Electrostatic self-assembly of hierarchical porous carbon microparticles

By Balach, Juan; Bruno, Mariano M.; Cotella, N. Gustavo; Acevedo, Diego F. & Barbero, César A.
Published in Journal of Power Sources NULL 2012

Abstract

Hierarchical porous carbon microparticles (HPCMs) are produced by milling and sieving porous monolithic carbon, which was obtained by carbonization of a resorcinol-formaldehyde gel in the presence of surfactant as a pore stabilizer. The obtained HPCMs has a surface area of 536 m2 g-1 and maximum specific capacitance and areal capacitance, measured at slow scan rates, of 194 F g-1 and 152 mF cm-2 respectively.
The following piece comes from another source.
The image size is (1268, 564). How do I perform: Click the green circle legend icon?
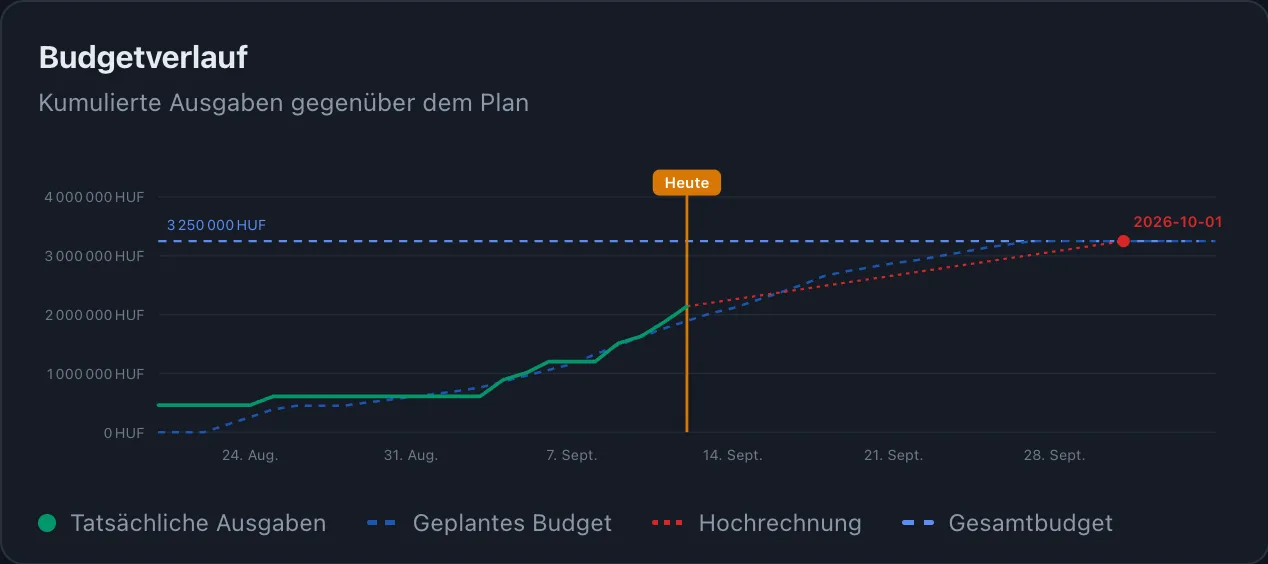point(46,523)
Moreover, the carbon surface remains accessible at 100 mV s-1 with large values of specific capacitance (154 F g-1) and areal capacitance (121 mF cm-2), making the material suitable for fast supercapacitors. The HPCMs are then built into electrostatic self-assembled (ESA) adsorbed layers by sequential immersion of a planar electrode in HPCMs dispersions and a cationic polyelectrolyte. Using soluble redox molecules, it is possible to detect the finite (inside the pores) and semi-infinite (outer surface) diffusion of redox species. The specific capacitance of the HPCMs could be increased up to 5 times (to ca. 900 F g-1 in acid media) by adsorption of naphthoquinone molecules on the carbon surface. Using the ESA process, it is possible to build a layer with three different quinones in a single electrode. The specific capacitance of those layers is more than 4 times higher and maintained nearly constant in a wide range of potential.